Stored entries:

:::

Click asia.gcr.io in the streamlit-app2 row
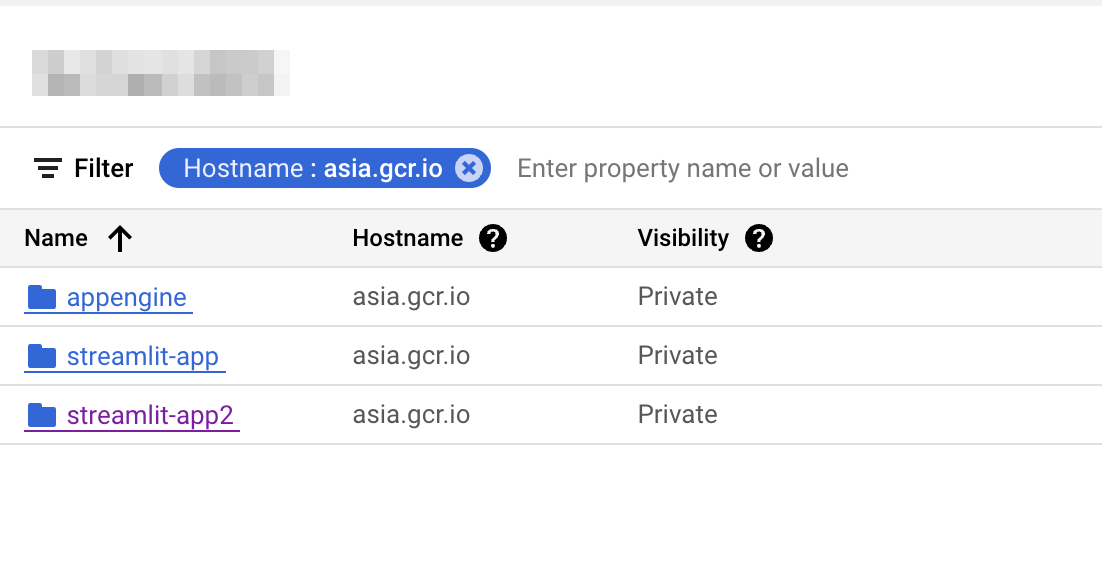1102x588 pixels. pos(411,415)
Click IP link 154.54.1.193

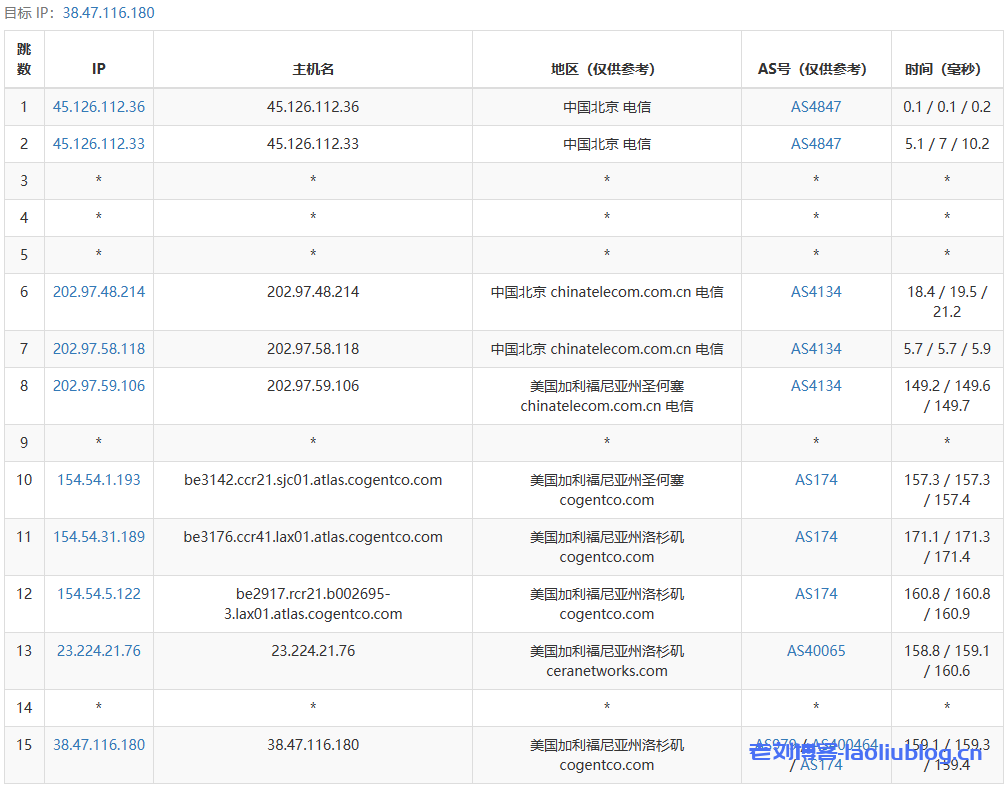point(99,480)

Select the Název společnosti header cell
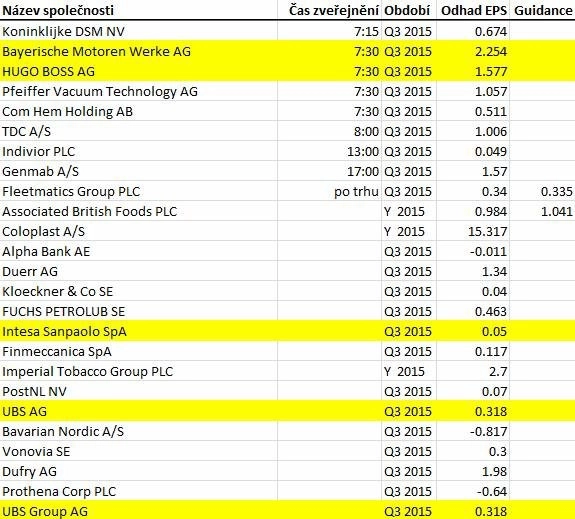(x=139, y=10)
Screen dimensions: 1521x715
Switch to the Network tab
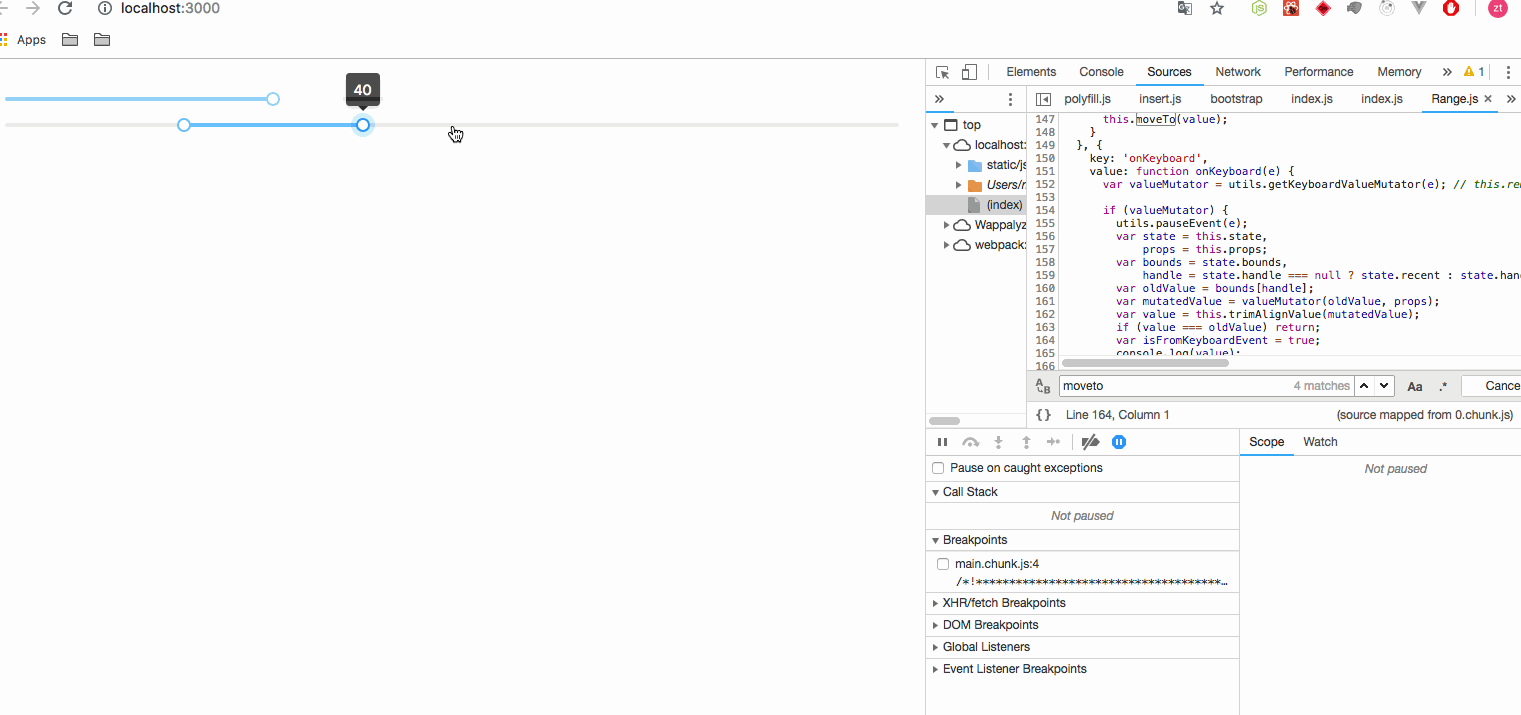click(1238, 72)
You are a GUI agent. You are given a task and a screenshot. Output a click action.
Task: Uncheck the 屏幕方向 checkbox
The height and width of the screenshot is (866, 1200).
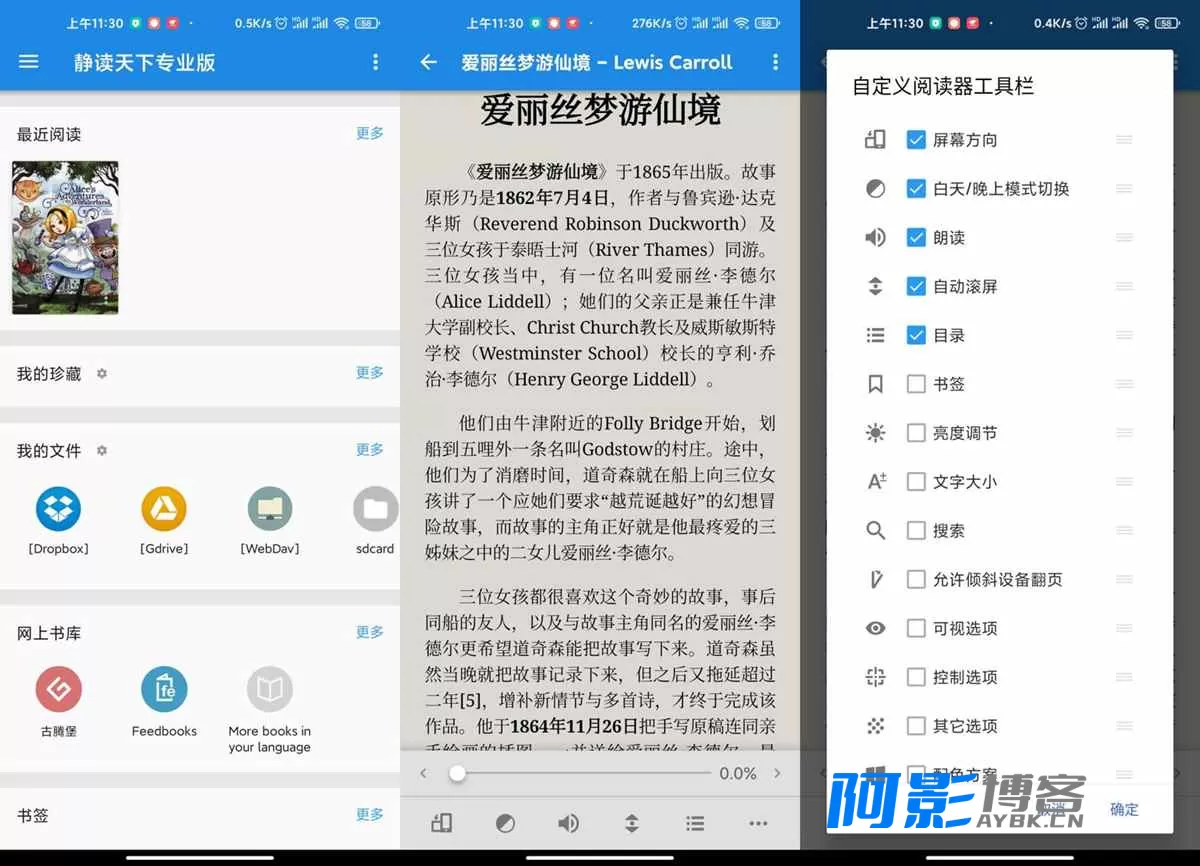[x=916, y=140]
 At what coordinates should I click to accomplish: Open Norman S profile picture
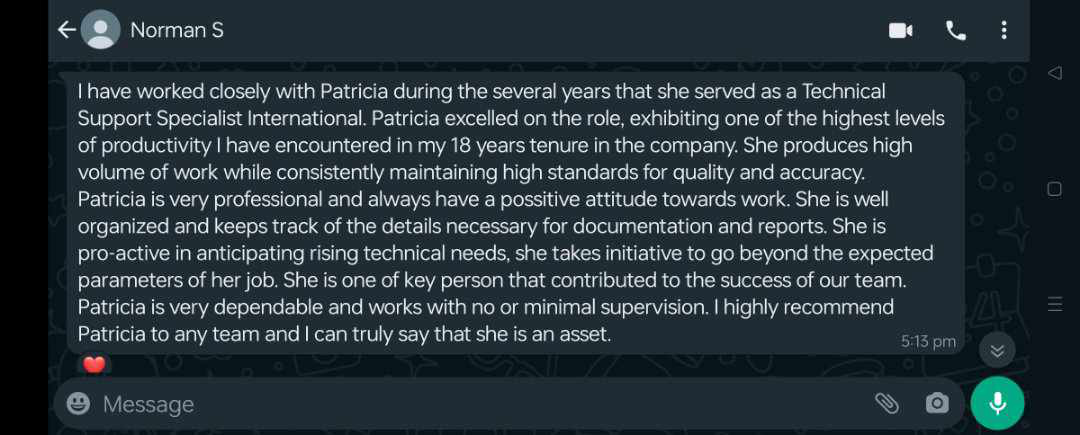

:::

WHAT TO DO: The records above are to be reproduced exactly; the pictures are to be left out.

FINISHED EXERCISE:
Click asia.gcr.io in the streamlit-app2 row
1102x588 pixels. pos(411,415)
Click IP link 154.54.1.193

point(99,480)

Select the Název společnosti header cell
(x=139, y=10)
Screen dimensions: 1521x715
Switch to the Network tab
click(1238, 72)
You are a GUI agent. You are given a task and a screenshot. Output a click action.
Task: Uncheck the 屏幕方向 checkbox
The height and width of the screenshot is (866, 1200).
[x=916, y=140]
 At what coordinates should I click to accomplish: Open Norman S profile picture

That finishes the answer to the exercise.